In Pilates we talk a lot about the benefits of training our bodies to meet force with adequate resistance – be it an outside force or our own body weight: too little resistance and we cannot overcome the force; too much resistance and we lose our equilibrium and fall, often spectacularly. Just the right amount of resistance against force creates stability, coordination and grace.

It’s all about balance.

Much the same can be said about other demands in our lives. When we understand the amount of energy required to manage or overcome various forces at play in our lives, we can sustain the force and if we choose to, overcome it and move forward. When we lose sight of how to calibrate those energy requirements, we lose balance. We are no longer able to maintain equanimity and things begin to fall down around us. Again, often spectacularly.

In order to adequately harness and distribute our physical and mental resources, we need to pay attention. We need to increase our awareness of how we are actually spending our resources and get out of auto-pilot thinking that implores us to work harder, go faster, get stronger. We need time and space to rest, heal, think, dream, and create. This is self-care.

Self -care is trending. But it is neither self-indulgent nor selfish. It is empowering and productive. Whether it’s a weekly workout or a weekly massage, it’s time devoted to caring for ourselves. We need brain space that is devoted solely to ourselves. Without supportive input and intellectual and emotional nourishment, we do not thrive. We wither. We’ve all seen the repercussions in our friends or experienced them ourselves: burnout; exhaustion; depression; illness.

I recently learned one of the risk factors for developing post-concussion syndrome is being a woman! Ha! That’s hilarious. Post-concussion syndrome is a complex disorder in which various symptoms — such as headaches and dizziness — last for weeks and sometimes months after the injury that caused the concussion.

It is much more difficult and time-consuming for women to recover from brain injury because they can never shut their brains off! This is partly because the emotional and mental energy women expend on planning, managing and securing the well -being of their familial and social structures is relentless.

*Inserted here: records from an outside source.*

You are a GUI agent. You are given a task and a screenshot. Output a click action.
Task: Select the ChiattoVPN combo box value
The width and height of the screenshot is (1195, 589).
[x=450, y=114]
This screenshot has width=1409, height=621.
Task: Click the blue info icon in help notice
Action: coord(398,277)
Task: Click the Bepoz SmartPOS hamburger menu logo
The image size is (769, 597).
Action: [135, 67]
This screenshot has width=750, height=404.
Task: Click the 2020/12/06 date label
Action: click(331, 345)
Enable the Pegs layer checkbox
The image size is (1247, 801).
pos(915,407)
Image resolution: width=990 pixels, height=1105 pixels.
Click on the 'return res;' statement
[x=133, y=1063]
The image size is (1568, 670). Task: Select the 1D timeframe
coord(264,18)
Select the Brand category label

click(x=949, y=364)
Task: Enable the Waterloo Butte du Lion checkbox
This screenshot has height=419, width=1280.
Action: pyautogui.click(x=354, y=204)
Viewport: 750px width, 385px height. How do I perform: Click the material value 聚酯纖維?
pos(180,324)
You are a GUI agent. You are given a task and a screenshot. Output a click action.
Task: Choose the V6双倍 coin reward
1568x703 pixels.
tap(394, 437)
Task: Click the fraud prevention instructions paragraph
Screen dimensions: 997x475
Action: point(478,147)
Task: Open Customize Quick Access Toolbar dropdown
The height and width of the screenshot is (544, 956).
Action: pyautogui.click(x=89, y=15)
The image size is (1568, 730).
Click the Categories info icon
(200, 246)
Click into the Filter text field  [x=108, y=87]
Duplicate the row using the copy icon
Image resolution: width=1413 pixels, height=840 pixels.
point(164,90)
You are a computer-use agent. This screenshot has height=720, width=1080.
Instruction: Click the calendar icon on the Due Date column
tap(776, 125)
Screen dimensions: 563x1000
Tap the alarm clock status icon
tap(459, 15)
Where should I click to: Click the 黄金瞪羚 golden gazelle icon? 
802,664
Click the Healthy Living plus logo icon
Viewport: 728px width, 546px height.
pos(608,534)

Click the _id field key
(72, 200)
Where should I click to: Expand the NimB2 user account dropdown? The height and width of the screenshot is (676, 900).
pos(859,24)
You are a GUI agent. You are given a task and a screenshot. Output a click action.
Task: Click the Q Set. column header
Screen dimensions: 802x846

Self-care can easily become another task on our overly-long to-do list that we feel bad about not completing. It’s already been a long winter and it’s still weeks and weeks before we will see signs of spring. The resolutions of the new year have been hard to sustain. Plans for eating well, exercising, meditating, keeping up with a hobby or special project have been modified beyond their original, highly optimistic timelines or abandoned completely.

Let’s start with self-compassion. Let’s begin with the belief that we deserve to be healthy, happy, secure and at peace in our lives. Everybody does. That is why we work so hard at making that happen for the people in our lives. We are doing the best with what we have. But perhaps with a slight recalibration we can harness a few more resources for our own self-care.

It’s just like the airlines’ pre-boarding safety demo: Ensure your own oxygen mask is securely fastened before you help others.

Happy Heart Month!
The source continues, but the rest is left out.